WCC Afro-descendent conference calls for churches to use education against racism
Judith Hilton from Costa Rica speaks to the conference on racism in Latin America and the Caribbean. Photo: Sean Hawkey/WCC
30 June 2011
A call to churches worldwide to educate people about racism was made by church leaders from across the Americas and the Caribbean at the end of a conference held last week in Managua, Nicaragua.
The conference, which was organized by the World Council of Churches (WCC) and the Latin America Council of Churches (CLAI), focused on the violence of racism against people of African descent in the region.
It was the first ever conference to bring together church leaders of Afro-descendent communities in the Americas and the Caribbean.

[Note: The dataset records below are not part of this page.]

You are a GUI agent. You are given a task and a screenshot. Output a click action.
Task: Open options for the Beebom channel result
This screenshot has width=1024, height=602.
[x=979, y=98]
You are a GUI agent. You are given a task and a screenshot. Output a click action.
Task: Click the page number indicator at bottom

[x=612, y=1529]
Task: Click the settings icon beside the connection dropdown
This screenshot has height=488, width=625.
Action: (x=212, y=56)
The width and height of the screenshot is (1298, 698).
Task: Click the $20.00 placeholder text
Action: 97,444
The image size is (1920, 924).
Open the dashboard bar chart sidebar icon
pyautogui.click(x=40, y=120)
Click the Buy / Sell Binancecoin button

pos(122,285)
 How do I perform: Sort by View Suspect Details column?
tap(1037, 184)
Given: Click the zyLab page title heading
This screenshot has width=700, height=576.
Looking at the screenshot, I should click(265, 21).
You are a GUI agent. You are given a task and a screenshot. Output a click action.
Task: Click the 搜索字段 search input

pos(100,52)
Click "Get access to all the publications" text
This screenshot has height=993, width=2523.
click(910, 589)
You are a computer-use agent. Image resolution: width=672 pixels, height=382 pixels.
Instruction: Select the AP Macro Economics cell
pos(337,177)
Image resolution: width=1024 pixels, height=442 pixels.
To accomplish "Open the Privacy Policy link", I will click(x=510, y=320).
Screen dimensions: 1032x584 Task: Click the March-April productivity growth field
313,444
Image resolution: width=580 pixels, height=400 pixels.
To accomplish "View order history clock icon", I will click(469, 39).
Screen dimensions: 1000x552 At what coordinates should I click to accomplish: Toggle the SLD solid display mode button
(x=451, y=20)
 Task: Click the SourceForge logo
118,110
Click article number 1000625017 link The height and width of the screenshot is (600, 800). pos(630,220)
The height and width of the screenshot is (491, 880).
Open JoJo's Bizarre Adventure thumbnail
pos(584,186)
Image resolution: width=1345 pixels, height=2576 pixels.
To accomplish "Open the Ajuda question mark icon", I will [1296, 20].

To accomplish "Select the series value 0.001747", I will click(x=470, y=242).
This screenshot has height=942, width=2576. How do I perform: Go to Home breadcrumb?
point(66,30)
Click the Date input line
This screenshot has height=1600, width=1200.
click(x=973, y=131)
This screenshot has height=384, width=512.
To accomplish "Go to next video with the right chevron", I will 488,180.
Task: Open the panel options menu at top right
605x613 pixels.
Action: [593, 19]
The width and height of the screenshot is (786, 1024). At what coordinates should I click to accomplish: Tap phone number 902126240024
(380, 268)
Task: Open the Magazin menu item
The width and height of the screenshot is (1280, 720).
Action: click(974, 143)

Across the region, churches run educational institutions including universities, colleges, schools and Sunday schools, and they are encouraged by the conference declaration to review their curricula to make sure they include education on the racism and racist discrimination that is so common in Latin America.
“Part of the prophetic role of the churches is to speak out against injustice in all its forms, and in Latin America racism is a huge, and largely unattended, area of injustice” said Dr Jorge Ramirez Reyna, a conference participant from Peru. “In Latin America and the Caribbean, according to CEPAL [the Economic Commission for Latin America and the Caribbean] around 150 million Afro-descendents live in situations of exclusion, marginalization and poverty.”
“We know that right across Latin America discrimination is practiced on the basis of skin colour,” he said. “Black people are more likely to suffer violence, more likely to be poor, and less likely to reach positions of responsibility or power. Education can help with this problem”.
In their declaration the conference participants urge churches associated with the WCC and CLAI to use the resources and facilities at their disposal to educate people, and to create opportunities for dialogue to strengthen the struggles against racism across the region.